Amy Steel

Personal information
- Born: 7 April 1989 (age 37) East Melbourne, Victoria, Australia
- Occupation: Accountant
- Height: 1.90 m (6 ft 3 in)

Netball career
- Playing positions: GD, GK, WD
- Years: Club team / Apps
- 2010: Queensland Firebirds / 10
- 2009: Melbourne Vixens / 1
- 2005–07: Melbourne Kestrels / 5
- Adelaide Thunderbirds
- Years: National team / Caps
- 2008–?: Australia U21
- Australian Netball Team / 2

Medal record
World Netball Series
| Bronze medal – third place | 2011 Liverpool | Fastnet |

= Amy Steel (netball) =

Australian netball player (born 1989)

Amy Steel (born 7 April 1989) is an Australian retired netball player last played for the Adelaide Thunderbirds in the ANZ Championship.

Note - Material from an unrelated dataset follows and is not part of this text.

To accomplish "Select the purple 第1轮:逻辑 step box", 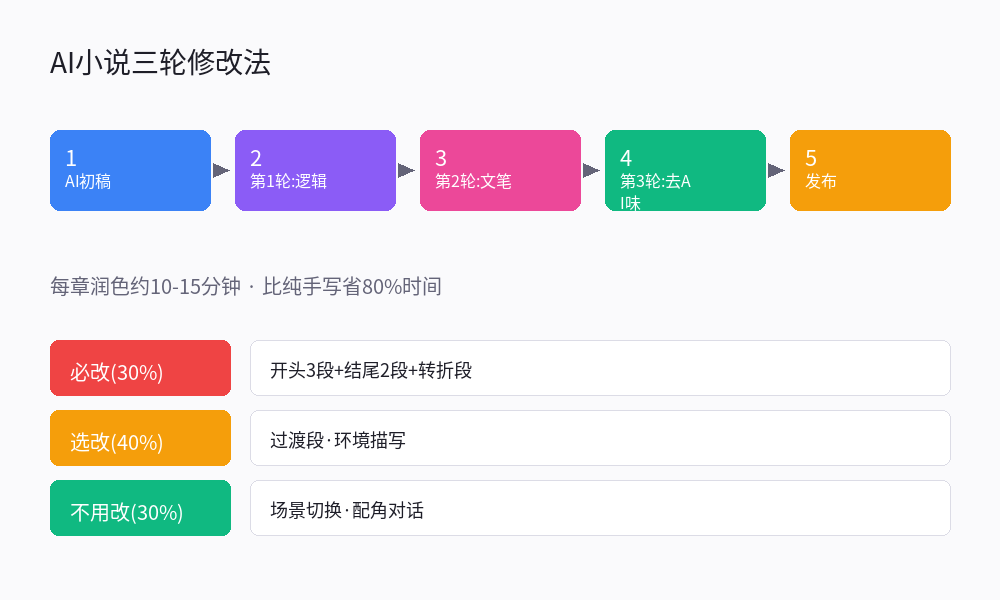I will [315, 170].
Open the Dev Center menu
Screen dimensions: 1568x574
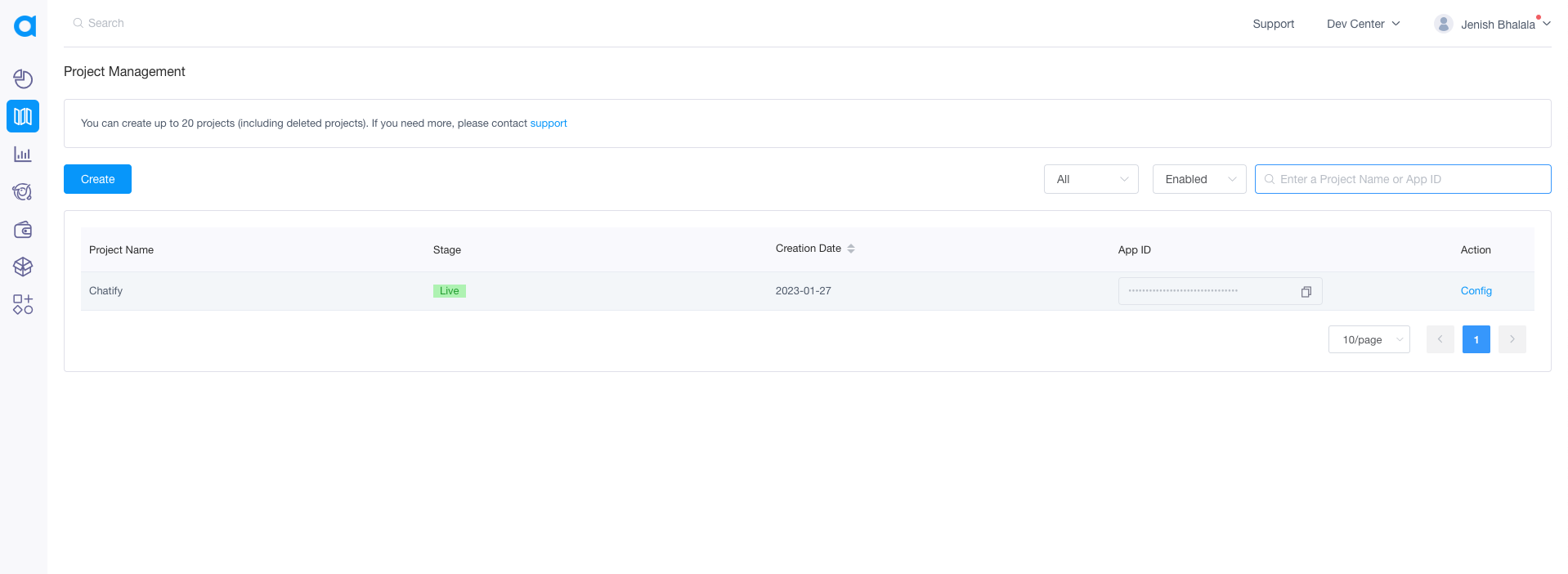coord(1363,24)
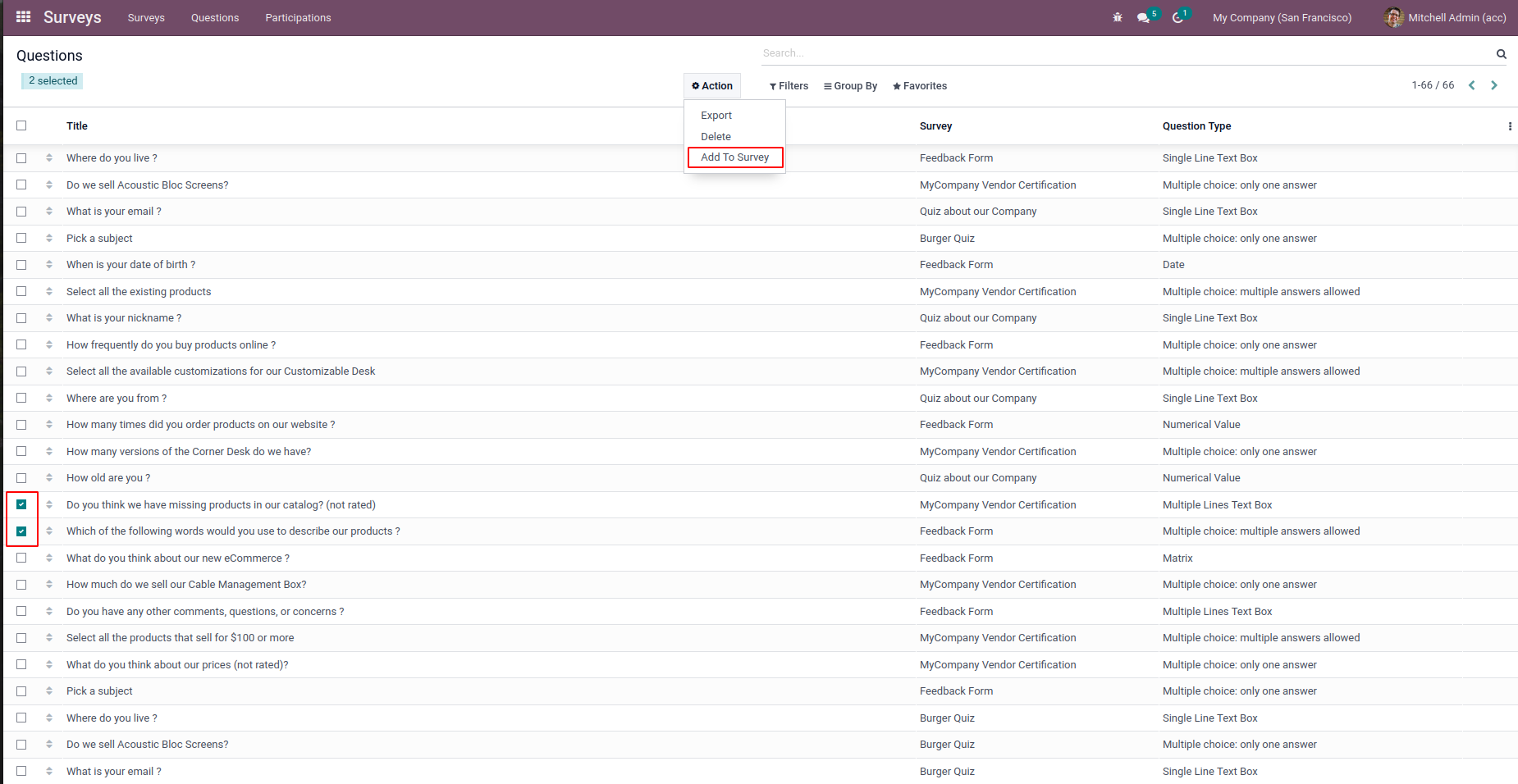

She has also previously played for the Melbourne Kestrels and the Queensland Firebirds. Steel debuted with the Melbourne Vixens in Round 9 of the 2009 ANZ Championship season as a replacement for injured goal keeper Bianca Chatfield. Steel was also selected in the Australian U21 squad for the 2009 World Youth Netball Championships in the Cook Islands. She also competed in the 2010 and 2011 World Netball Series tournaments, both held at the Echo Arena in Liverpool, UK.